If you have proof that the company didn't issue you the T&C's you should get back on to the company and fight your corner. Tell them that you were not advised of the condition before booking and that you would not have booked with them had you known. I can understand that the company may be at a loss due to the drop outs but had you been aware of the T&C's you may not have booked through them or at least could have made an informed decision.

We booked my sisters hens through a well know hen party organisation company & it was an absolute disaster with hidden T&C's i.e. they were hidden on company's website and it was a job to find them. Basically we paid for B&B accommodation but they were putting us 6 to a room with no breakfast!! It was a hard lesson to learn.


----------



## Leper (25 Aug 2016)

Let's look on this coldly.  A hen party was booked in the past which is due to take place in just over two week's time.  You paid a booking deposit which you have no problem with the non refund.  We don't know how many rooms were booked or if apartments were booked.  Half your group for whatever reason have bailed out and won't travel - Lovely People, I'm sure!  Two Fingers to the owner of the accommodation provided who is probably at a loss because of the situation.

Looking at the facts on the thread my sympathy is with the accommodation provider.


----------



## PaddyBloggit (25 Aug 2016)

The drop outs should shoulder their part of the accommodation.


----------



## Ceist Beag (25 Aug 2016)

Too many open questions here to be able to comment yet.

1. How many were in the original party booking?
2. What was the booking for - accommodation only or did the owner go to any expense already to prepare for the party?
3. How was the booking made - over the phone, online, or in person? If online, is there a copy of the T&Cs on the website?
4. If the booking agreement was never sent out to the organiser, was anything ever signed by the organiser?


----------



## emeralds (25 Aug 2016)

Did it not occur to anyone to maybe ask for a booking agreement prior to handing over €700?


----------



## Gordon Gekko (25 Aug 2016)

There's a lesson here.

Personally I never buy into these group bookings and always sort my own accommodation, unless it's with a very small cohort of my closest (and likeminded) friends.


----------



## Gerard123 (25 Aug 2016)

My views would be strongly influenced by the reason(s) why half the group pulled out, so bear that in mind in reading comments below (e.g. death or illness in a family?)
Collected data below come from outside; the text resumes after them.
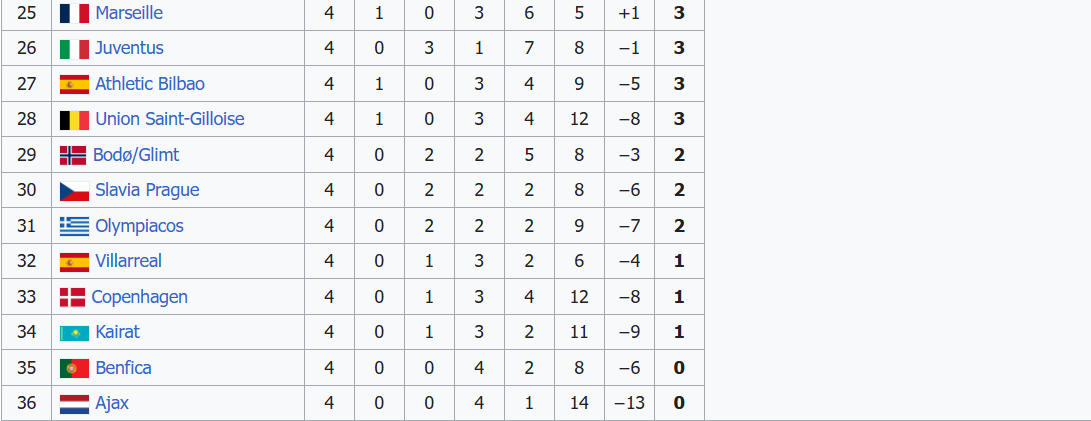
Task: Click the French flag icon beside Marseille
Action: (x=74, y=13)
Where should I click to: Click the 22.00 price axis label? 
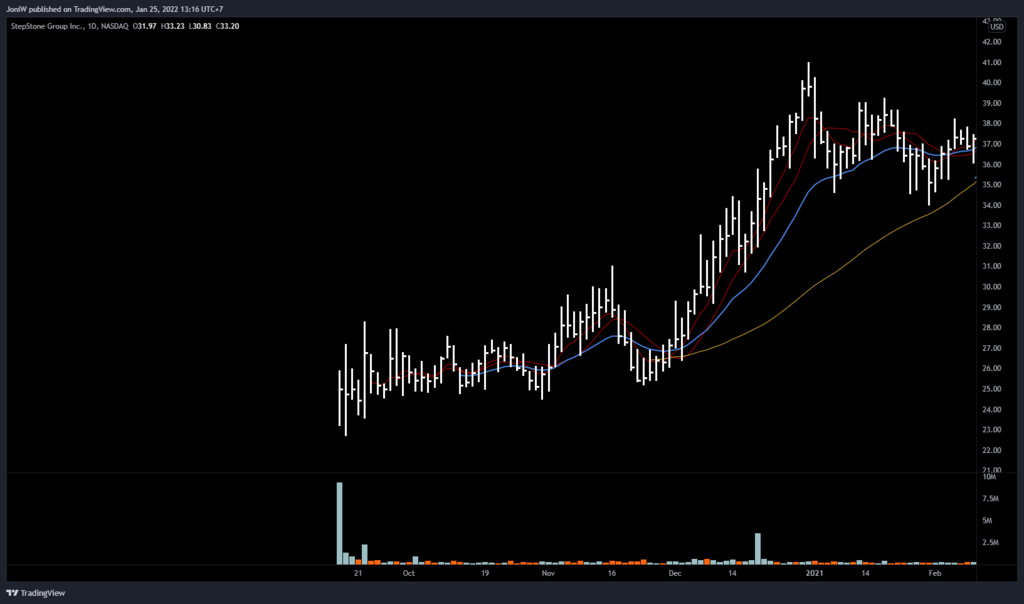pyautogui.click(x=992, y=450)
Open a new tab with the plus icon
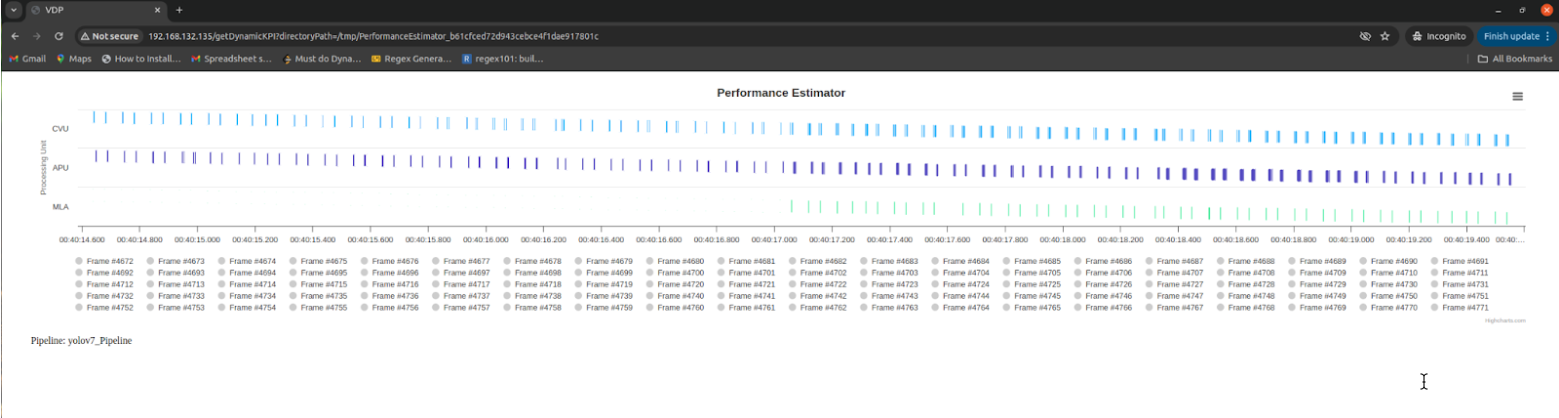The image size is (1559, 418). 179,9
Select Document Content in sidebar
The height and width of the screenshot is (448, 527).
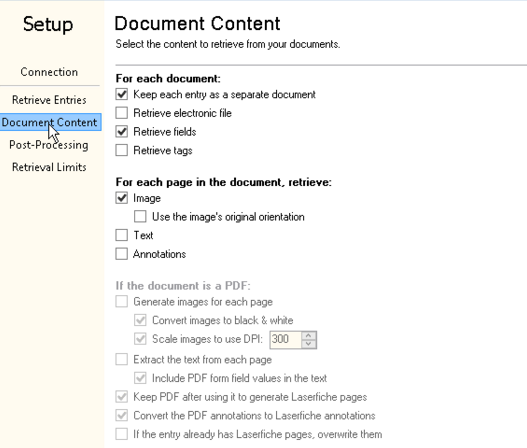click(x=49, y=122)
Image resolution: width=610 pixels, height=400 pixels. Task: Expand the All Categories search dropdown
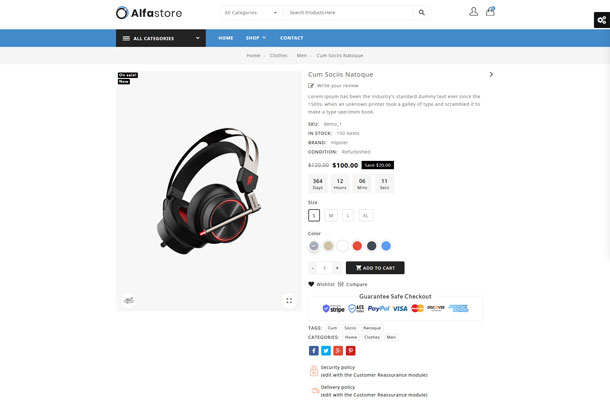pos(251,12)
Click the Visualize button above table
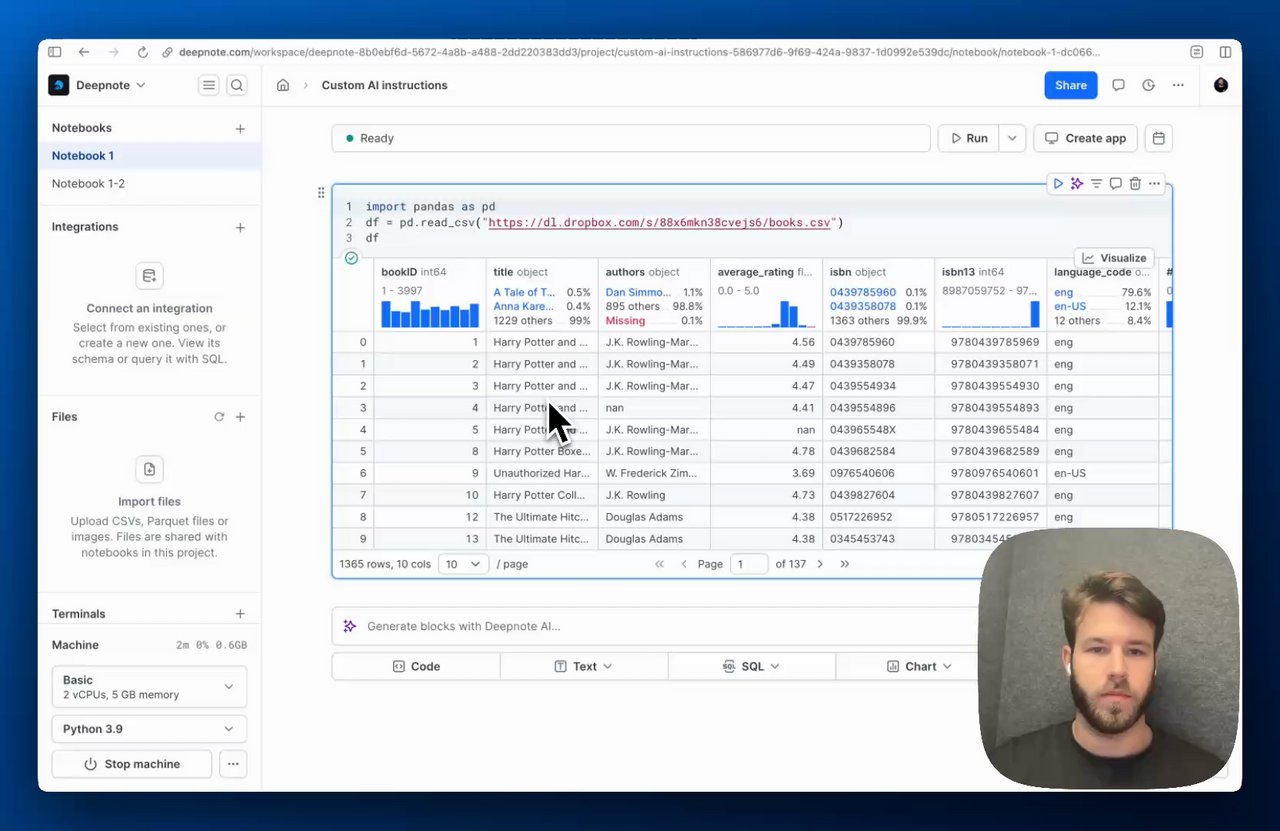Image resolution: width=1280 pixels, height=831 pixels. (x=1114, y=258)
Are you saying that nothing was sent despite you paying 700 euro?? Nothing was said on the phone re booking, etc. I won't get hung up on whether the T&Cs were sent, I fully appreciate that it is an argument but can you really prove non receipt?  I doubt it in practice. Does the company have a website with T&Cs on it?  I would look to understand what are the T&Cs and armed with that decide how to proceed.

If the T&Cs require full payment then I would look to cut a deal, cede the deposit and fight hard to minimise anything else, or pay a modest amount only to avoid hassle.  Unlikely they would/could go legal, they're simply playing hardball, which they need to do of course, else people would take the proverbial.  The non shows should pay their share, in fact there is a strong argument that they should pay more than an equal share, unless there is a good reason for their pulling out. Though good luck with seeking a greater share all the same - would make for some lively discussion at the wedding!

Swap places with the owner.  What would you do?  The owner is most likely out of pocket significantly to the tune of several thousand euro, unless they can get late replacements (how likely?)  I find it surprising that the owner did not look for additional payment perhaps 1 month out.  Though seeking full and not partial payment seems OTT, depends on other factors (costs, food??, activities, etc).  It is unreasonable to give 16 days notice in this situation, unless there is a truly exceptional reason(s).  Depends on the circumstances, if half the group pulled out was it by choice or was there a very strong reason?  Unless compelling reason then IMO there are consequences which you as a group must bear.  

You could be clever by phoning a couple of days in advance of the intended date and see if they have availability or have someone else call to see if there is availability for a group booking.  If there is no availability means they got replacements so I would be less inclined to pay.


----------



## Leo (25 Aug 2016)

Was this booked on-line or over the phone?

Legally, if they wish to apply a cancellation charge, they must make that clear to guests before they make a reservation. 

From the Irish Hotels Federation legal guide: 



> *Cancellations *
> What about cancellation charges? Can the guest be charged where he does not turn up on the appointed day or cancels the reservation at an hour’s notice? This will depend on whether the guest was informed at the time of making the reservation or, at the time of the confirmation of his booking, that there would be a cancellation charge.
> 
> As there is no industry standard regarding cancellation charges, the guest cannot be deemed to have known that he would be charged for a cancellation or no-show. If a hotel wishes to charge a guest in these circumstances, the hotel should state the cancellation charges applicable in the information made available to guests before they make a reservation. The charges must be reasonable and proportionate to the loss likely to be suffered by the hotel due to the cancellation.
> ...


----------